Music is art, we know that, we group the two together. Creative works, artificial constructs. Dance is art too, not just a place we move our bodies into when we hear a particular groove. It’s both, and we get so accustomed to that being what we look for. I spend most of my music writing talking in terms of the way my body is affected by noises, trying to string together tenuous metaphors to get across a sublime and incomprehensible moment. It is good to be reminded that actually, that incomprehensibility is what it’s all about.
So, Mira Calix is in a darkened room, with a single spotlight, a dancer, and a violinist I don’t even spot for the first ten minutes. The dancer (Ella Robson Guilfoyle) is just on the border of the light, static. Mira pushes a button on a laptop, and retreats to the centre of the room after fixing an initial burst of feedback. She hunches in the darkness, tapping the floor, tapping the light, like a cat. This appears to trigger movement in the dancer. This appears to trigger tapping from the speakers.

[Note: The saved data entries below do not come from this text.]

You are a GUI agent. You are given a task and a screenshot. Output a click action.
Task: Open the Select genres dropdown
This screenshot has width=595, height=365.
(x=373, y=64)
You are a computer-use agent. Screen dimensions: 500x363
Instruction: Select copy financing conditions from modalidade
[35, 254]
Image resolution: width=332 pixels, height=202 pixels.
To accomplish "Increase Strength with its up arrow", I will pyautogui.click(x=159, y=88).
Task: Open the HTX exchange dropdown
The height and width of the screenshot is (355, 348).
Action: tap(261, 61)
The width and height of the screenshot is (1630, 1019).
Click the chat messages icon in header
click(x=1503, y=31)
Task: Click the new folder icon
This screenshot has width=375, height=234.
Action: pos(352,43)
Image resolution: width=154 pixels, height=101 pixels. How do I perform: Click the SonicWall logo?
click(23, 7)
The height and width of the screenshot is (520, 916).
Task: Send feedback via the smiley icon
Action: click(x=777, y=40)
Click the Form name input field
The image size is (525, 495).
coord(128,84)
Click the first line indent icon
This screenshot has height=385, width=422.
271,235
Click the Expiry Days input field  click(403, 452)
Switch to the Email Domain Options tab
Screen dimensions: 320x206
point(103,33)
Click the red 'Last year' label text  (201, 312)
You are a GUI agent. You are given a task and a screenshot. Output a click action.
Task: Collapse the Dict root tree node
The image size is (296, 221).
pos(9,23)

Everything is unclear. The central theme I’m met with is that I have no idea which of the various elements on stage are triggering which others. The dancer slowly starts contorting. In response to the music? In response to Mira’s tapping? In response to the violin? (I actually jump when I spot the violinist, that’s a thing that actually happens).
It becomes impossible to split the elements on stage. I start seeing Mira as essentially a shadow form of the dancer. The dancer bathes in light, and as a noise-scape slowly builds, her movement develops into strange fluid forms, shifting from one to the next. Is the violin responding to her? Are the sounds? Is Mira?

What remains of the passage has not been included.